Don’t miss.
“That construction site,” our scarred instructor would say, pointing at a three-story building half raised on Vladimir Street. “What positions could you take to neutralize the site foreman running up and down the plank walkways from floor to floor?” I’d list off every doorway, every line of sight, every window, and then feel tears prick my eyes when he pointed out the window aperture, the stairwell, and the third-floor ledge I’d missed. “Be better,” the instructor told me icily. “Come back here in two days and examine how the site has changed: every new wall in place, every window boarded up, every new internal wall that has appeared. Life has a rapid pace, but not through telescopic sights—something is always receding into the background or coming into the foreground, so you must gain the whole picture through the tiniest of details.”
I jerked a nod. The instructor had spent twice as long on my mistakes as anyone else’s—the other two girls just got a nod!—and I could feel the flush rising out of my dark blue collar. He seemed to sense it, turning his back in scorn. I felt my eyes narrow, and two days later I spent three hours memorizing every single change on that building site, not missing one when I rattled them off in class.
Don’t miss. I had those words stamped on my bones, and there were so many chances to miss in this life—to fail. As a mother I was forever struggling to hit on the perfect way to raise my son: not too indulgent, not too strict. As a student I was forever struggling to hit the balance that would keep me at the top of my class: flawless note taker, prepared exam taker, dedicated researcher. As a woman of the Soviet Union, I was forever struggling to hit the ideals of my age: productive worker, happy joiner, future Party member. So many gray spaces between those tiny moving targets, so many ways to fail . . . But when I stormed into the firing range after my latest university lecture, asking myself angrily how I could have only managed a Good on a history exam rather than an Excellent, I could put it aside knowing that here, at least, hitting the target was simple—a matter of black and white, not murky gray. You hit the bull’s-eye or you missed it.

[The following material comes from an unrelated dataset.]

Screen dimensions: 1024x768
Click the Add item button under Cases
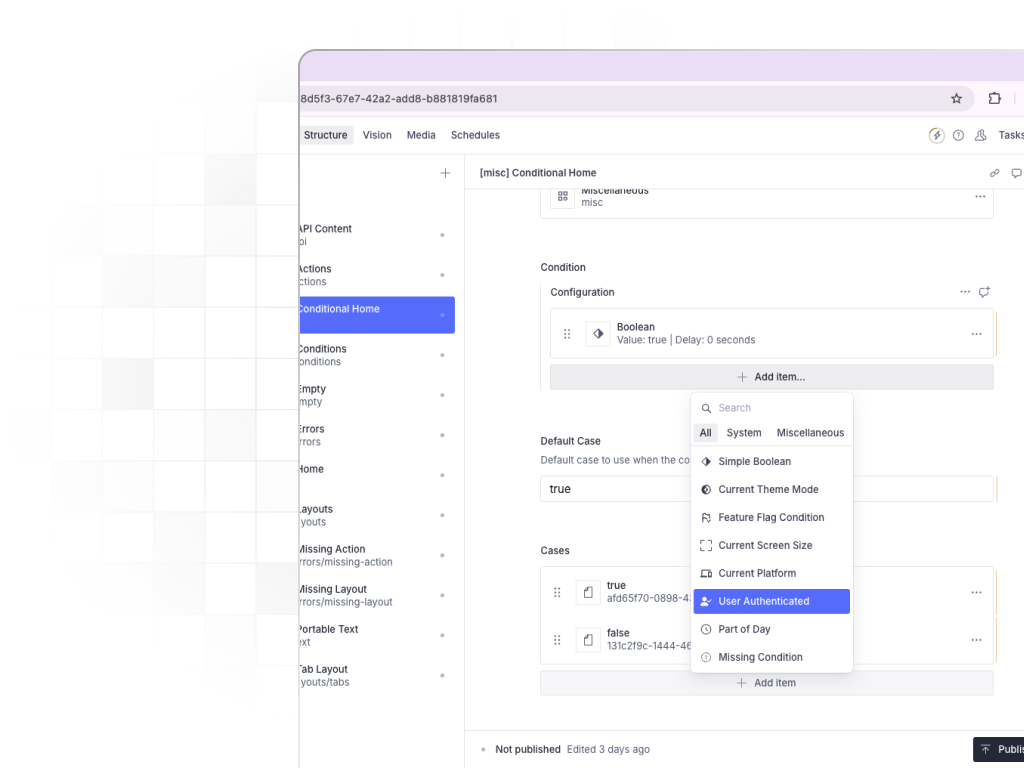click(766, 683)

“A game,” the scarred instructor called. He’d begun taking our class into the countryside on Saturdays for lessons on camouflage—how to hide in tangled brambles or stands of trees, or during the wintertime, in drifts of snow. It was winter again now; we’d had a half hour’s break for lunch under a cluster of ice-hung birches, stamping our boots, the boys passing flasks of something to warm the belly. Our instructor produced a sack of empty lemonade bottles and was rigging them on their sides in cleft sticks, narrow necks facing toward us as we scrambled upright and got into line with our rifles. “This game’s called bottle base,” he said, rising from his squat and coming to join the line. He set up his own shot methodically, and when he fired, a series of gasps and whistles went up: he had blown out the bottle’s base without touching its neck or sides. “Can anyone match that?” he challenged, eyes glinting under the scar.

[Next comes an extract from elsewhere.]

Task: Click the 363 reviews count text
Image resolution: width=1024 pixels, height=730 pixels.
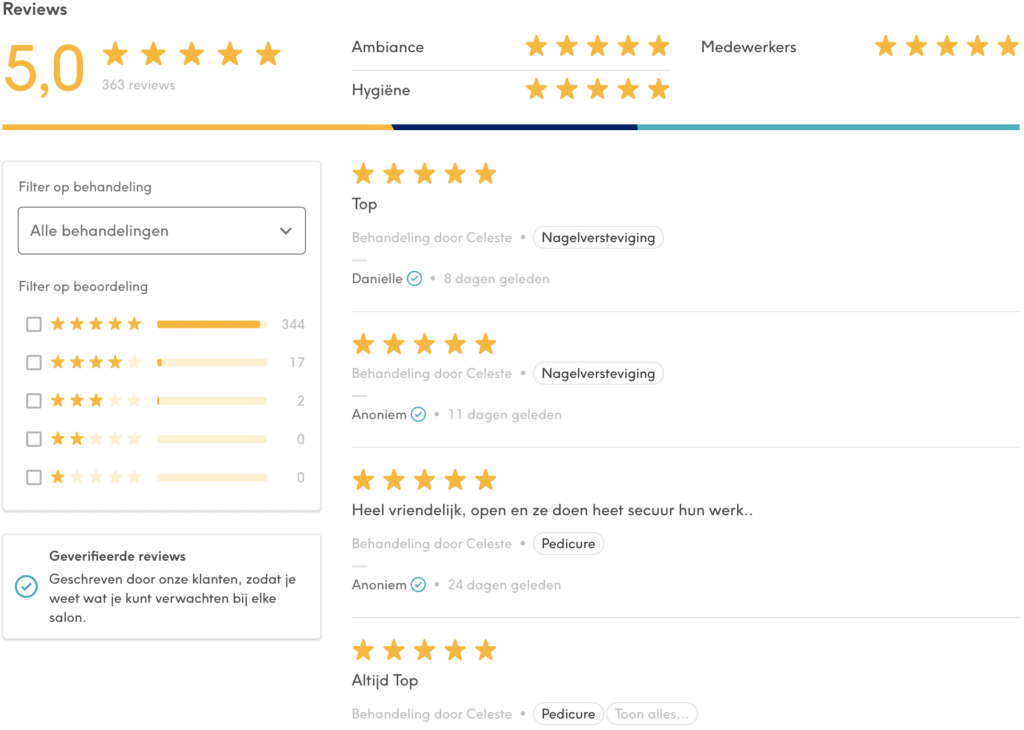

I could have sworn his eyes stopped on me, deliberate and taunting, but I stood leaning quietly on my rifle and let the younger boys scramble forward. I analyzed their misses: they were shooting too fast, eager to impress.
“You don’t want to try, Lyudmila Mikhailovna?” The instructor’s voice came at my shoulder, breath puffing white in the frigid air. “Or are you going to hang back posing like a fashion plate?” I had a new winter coat, dark blue with a collar of black fur my mother had painstakingly trimmed from an ancient moth-eaten scarf and restitched to cuddle around my neck like a friendly sable, and the class had been teasing me all morning that I looked too fine and fancy to be toting a weapon.
I ignored the instructor’s dig, nodding at the boys as they blasted away. “I’m not joining in because they’re showing off. That’s not what a rifle is for.”
“That could spring from a good instinct,” he said. “Showing yourself—that’s dangerous for a sniper. You’re only invulnerable as long as you’re unseen.”
“I’m going to be a marksman, not a sniper.”